## Exercise instructions
State how many lines of the data below contain the string "width", treating case as significant, and give only the number.

Interface element records:
--------------------------------

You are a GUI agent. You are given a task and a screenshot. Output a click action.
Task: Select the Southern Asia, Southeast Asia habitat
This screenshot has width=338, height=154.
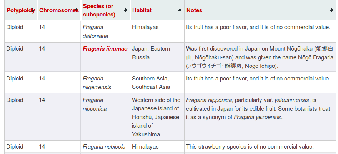151,83
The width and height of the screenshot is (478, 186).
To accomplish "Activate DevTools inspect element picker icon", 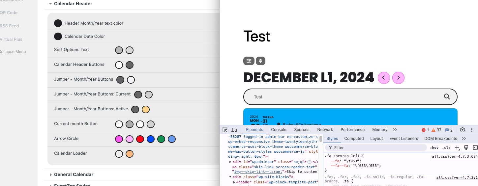I will click(225, 130).
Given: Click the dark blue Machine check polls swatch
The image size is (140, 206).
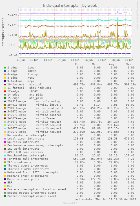Looking at the screenshot, I should point(5,179).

--------------------------------

## Task result
2